(Screen and page pointing data)
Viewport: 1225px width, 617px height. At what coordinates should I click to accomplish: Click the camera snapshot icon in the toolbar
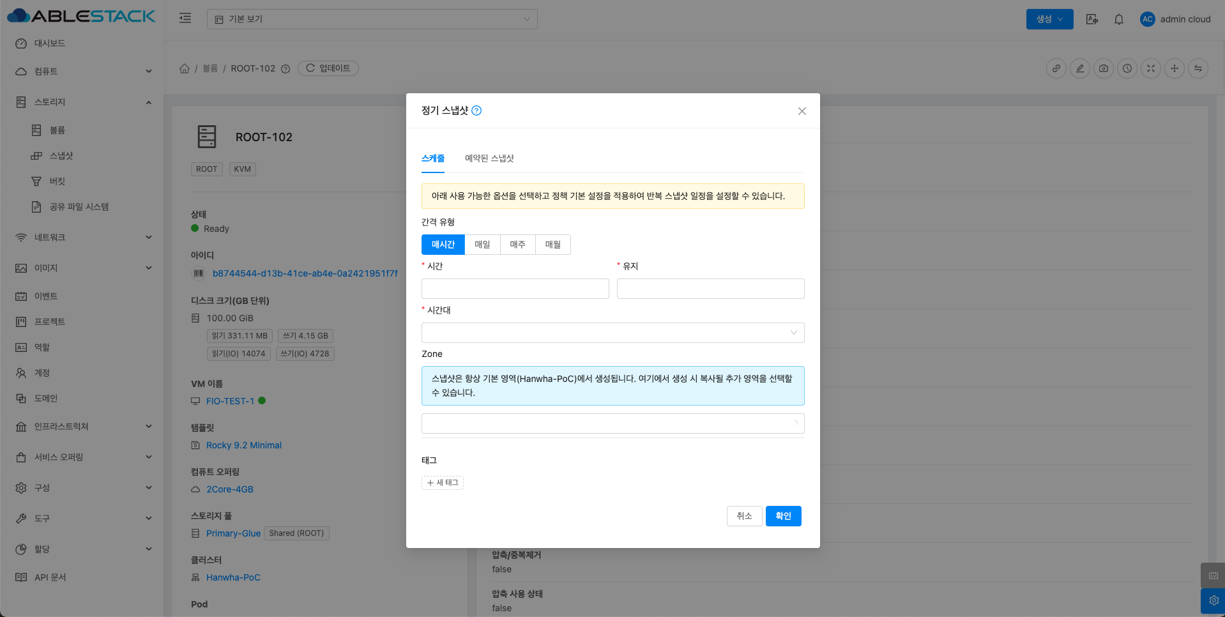[x=1104, y=68]
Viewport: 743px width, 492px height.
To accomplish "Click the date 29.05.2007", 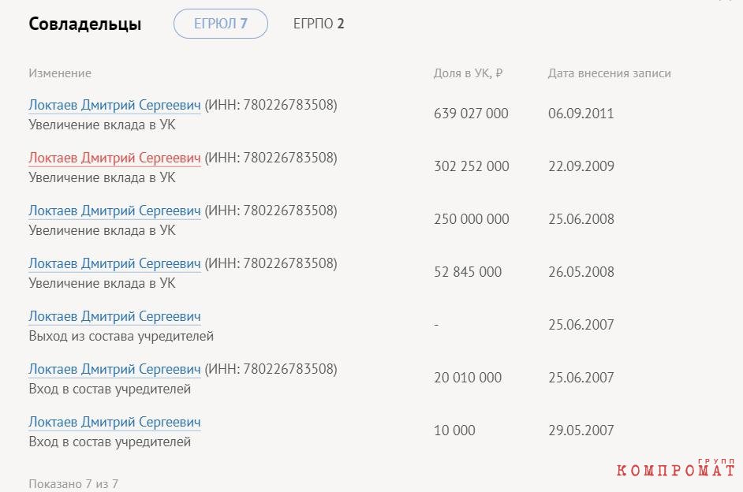I will tap(581, 431).
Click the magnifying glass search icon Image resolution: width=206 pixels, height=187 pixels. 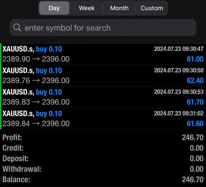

● **Requirements**
Which of the rows above contain the string "Viewport"? Pick out each one and copy it in full.

● **Solution to this problem**
Viewport: 1225px width, 617px height. At what coordinates should I click to accomplish: Click the camera snapshot icon in the toolbar
Viewport: 743px width, 492px height.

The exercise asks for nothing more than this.